The British Dental Association has expressed grave concerns that the Treasury appears to have squeezed plans for new investment to underpin the Government’s “rescue plan” for NHS dentistry.

According to leaked messages seen by the professional body, the Government appear to have moved from pledges of using £125m in new investment from the clampdown on non-doms and are instead recycling existing budgets. This is in stark contrast to messages from the Treasury on billions of ‘new’ NHS funding.

Close to £500m was left unspent in 2022/23 as practices struggled to recruit and retain staff, missing targets set in their discredited NHS contracts.
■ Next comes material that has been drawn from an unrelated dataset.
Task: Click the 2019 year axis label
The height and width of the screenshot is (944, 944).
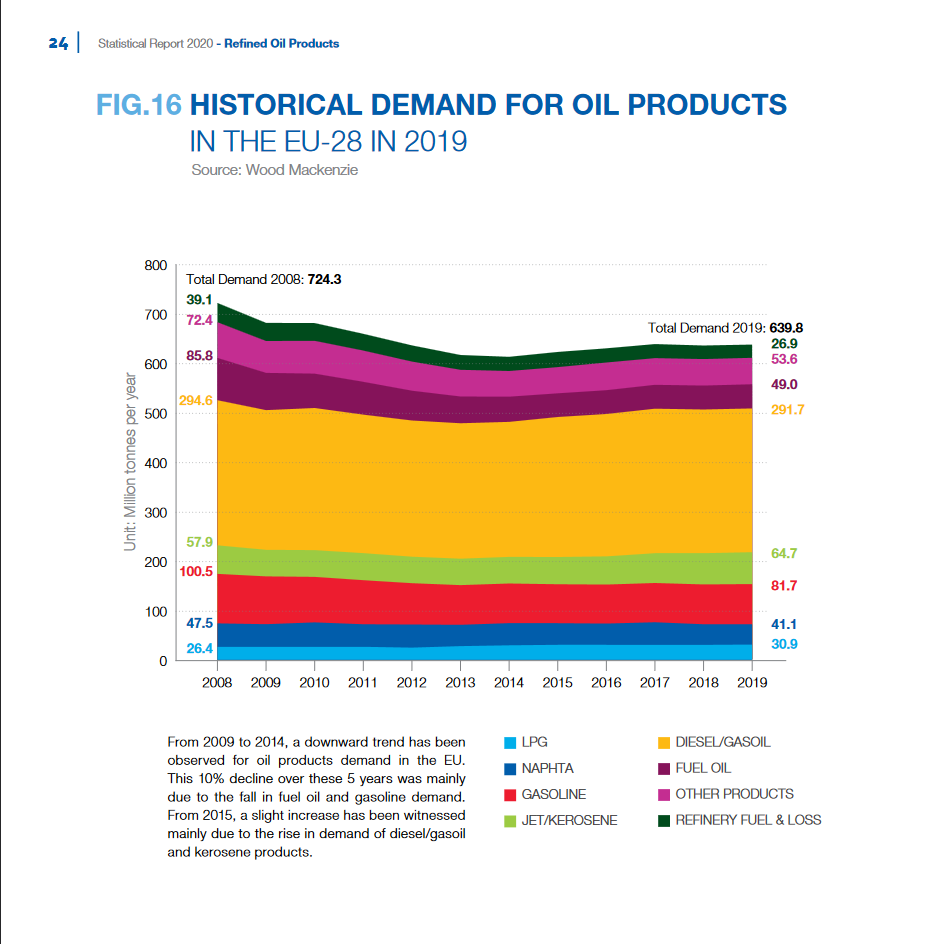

These funds were never appropriately ring fenced under the last government and have been largely lost from the front line.

The BDA say that all these funds – around a sixth of the total NHS dental budget – should have already been earmarked to expand access for millions of patients by keeping NHS practices sustainable. Dentist leaders say the Treasury appears to be forcing this raid to meet the manifesto commitment of 700,000 new urgent care appointments. Unmet need for NHS dentistry is estimated at over 13 million, or 1 in 4 of England’s adult population. 

Dentists warn that this revenue stream appears wholly unsustainable, given the Labour Party has also promised to reform the contract fuelling the current crisis. It stresses the success of any reform would be measured in eliminating these underspends.

The BDA has also criticised plans not to adopt a single national framework for delivery of urgent care. The draft message is letting Integrated Care Boards decide how to use funds, with delivery set to begin in December. Experiences in the North of England suggest that a model based on sessional payments enjoyed strong uptake, as it broke with the flawed targets in the current contract. The BDA feel the lack of clarity may limit uptake.

BDA Chair Eddie Crouch said:

“Promises of new investment in NHS dentistry have turned into a raid on existing budgets.

“These are funds that could be used to keep practices afloat, and millions of patients seen.

“Instead of a ‘rescue plan’ the Treasury are offering a modest exercise in recycling.”